--- Task inputs ---

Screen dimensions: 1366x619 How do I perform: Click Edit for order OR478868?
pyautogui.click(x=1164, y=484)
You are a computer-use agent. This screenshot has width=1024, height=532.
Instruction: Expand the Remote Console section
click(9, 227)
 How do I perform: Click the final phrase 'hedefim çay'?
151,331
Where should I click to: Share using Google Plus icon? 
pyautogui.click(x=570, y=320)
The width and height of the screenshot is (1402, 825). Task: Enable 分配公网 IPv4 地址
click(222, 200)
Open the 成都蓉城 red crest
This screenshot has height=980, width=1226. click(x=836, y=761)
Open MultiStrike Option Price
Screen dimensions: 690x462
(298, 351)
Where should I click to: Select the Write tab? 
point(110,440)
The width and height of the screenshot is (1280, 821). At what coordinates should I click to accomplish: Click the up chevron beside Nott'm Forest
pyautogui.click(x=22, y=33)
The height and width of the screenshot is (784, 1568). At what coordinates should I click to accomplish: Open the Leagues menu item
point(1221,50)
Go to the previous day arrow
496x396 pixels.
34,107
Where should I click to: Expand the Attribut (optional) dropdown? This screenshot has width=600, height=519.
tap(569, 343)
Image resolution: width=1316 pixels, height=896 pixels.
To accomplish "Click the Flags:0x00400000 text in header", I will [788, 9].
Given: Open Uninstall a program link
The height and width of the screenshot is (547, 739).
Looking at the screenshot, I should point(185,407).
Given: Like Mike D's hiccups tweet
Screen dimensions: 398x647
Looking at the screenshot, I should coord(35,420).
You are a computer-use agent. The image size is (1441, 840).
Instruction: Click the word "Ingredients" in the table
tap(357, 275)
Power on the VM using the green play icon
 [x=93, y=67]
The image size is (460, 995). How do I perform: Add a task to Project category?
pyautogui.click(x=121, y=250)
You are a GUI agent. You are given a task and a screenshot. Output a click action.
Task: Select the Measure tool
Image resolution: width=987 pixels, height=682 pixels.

---

Problem details |
Scan the records above for the word "resolution" and return every line where it occurs.

Exercise answer |
Image resolution: width=1316 pixels, height=896 pixels.
Image resolution: width=987 pixels, height=682 pixels.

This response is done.